* WHAT THE TASK ASKS: Among the entries below, which lines run from the line with "Given: Click the yellow D4 note block" through the line with "You are a GUI"? Retype those, both ends included, exactly and without pictures.

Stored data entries
· · · · ·

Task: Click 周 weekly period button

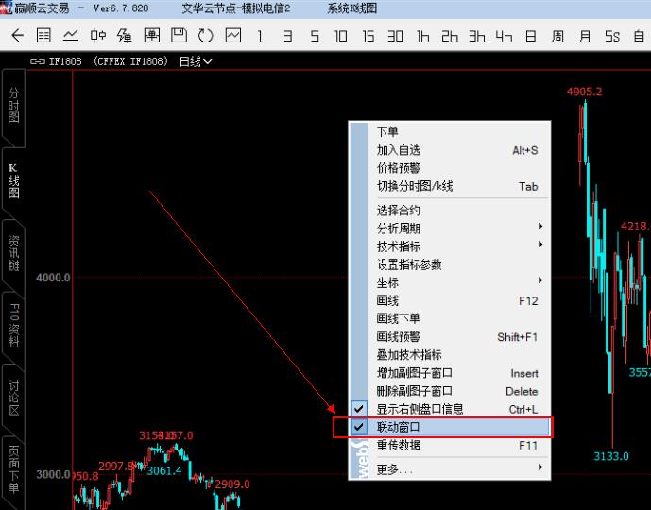Action: [558, 36]
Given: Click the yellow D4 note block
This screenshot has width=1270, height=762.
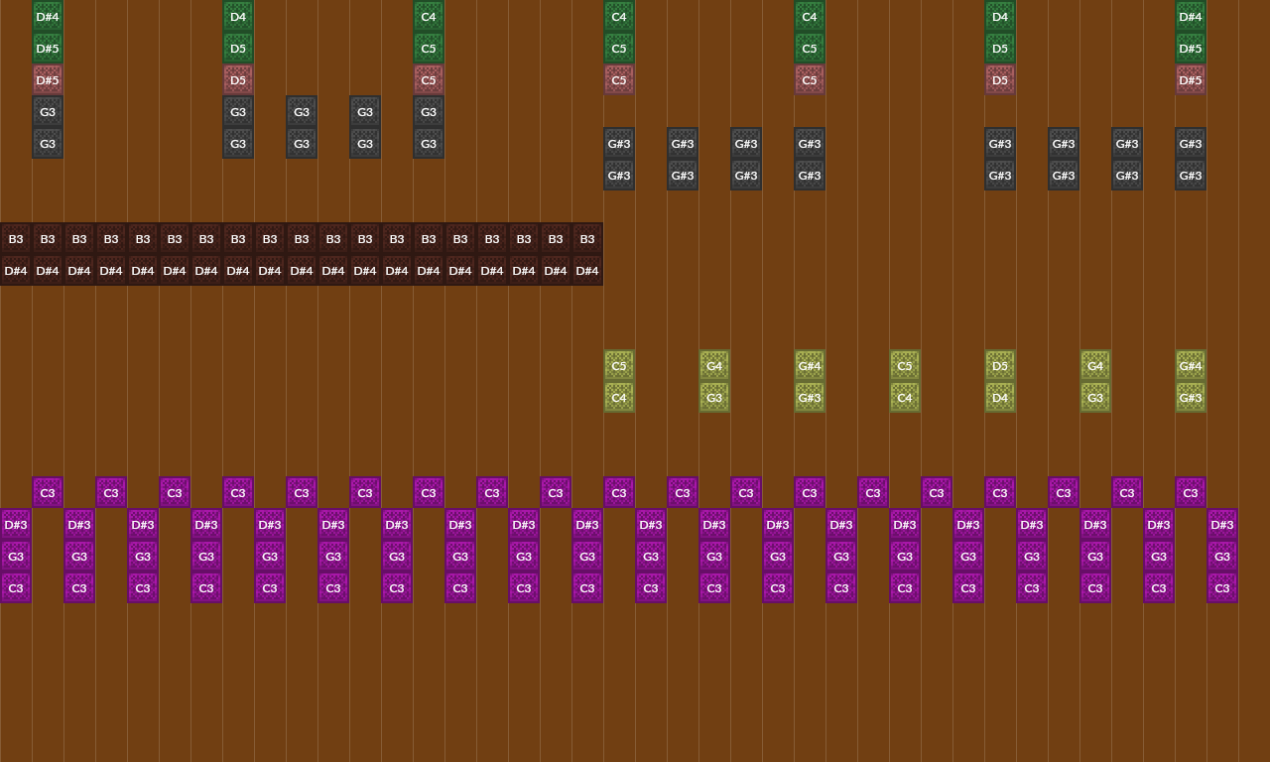Looking at the screenshot, I should pyautogui.click(x=1000, y=398).
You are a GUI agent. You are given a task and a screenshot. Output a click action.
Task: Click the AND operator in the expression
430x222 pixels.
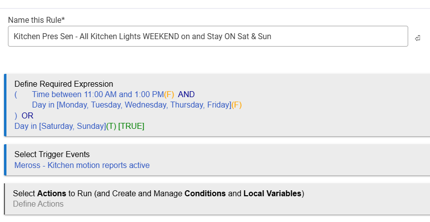pos(186,95)
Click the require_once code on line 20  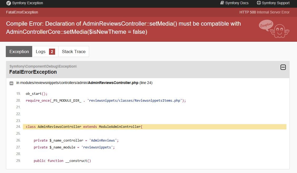click(106, 101)
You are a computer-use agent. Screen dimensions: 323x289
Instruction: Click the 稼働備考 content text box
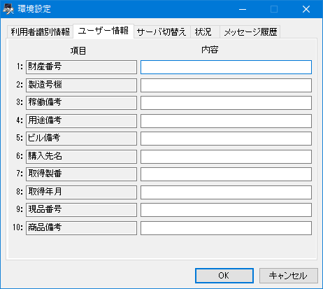tap(226, 103)
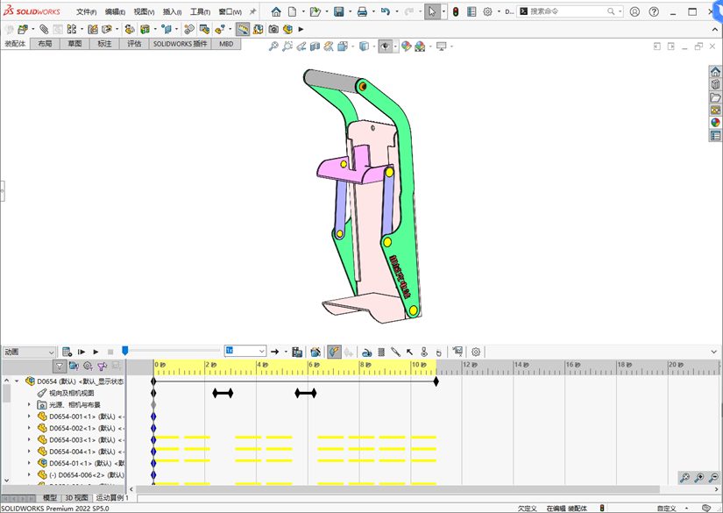Image resolution: width=723 pixels, height=513 pixels.
Task: Click the timeline Zoom to Fit icon
Action: tap(684, 478)

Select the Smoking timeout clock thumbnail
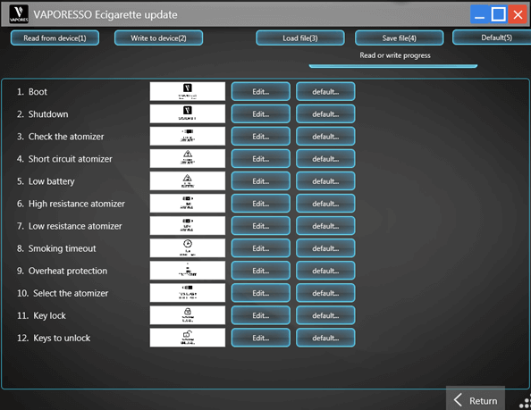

· · · · ·

* FINISHED EXERCISE:
Given: Click the yellow D4 note block
This screenshot has width=1270, height=762.
Looking at the screenshot, I should pyautogui.click(x=1000, y=398).
You are a GUI agent. You are given a task and a screenshot. Output a click action.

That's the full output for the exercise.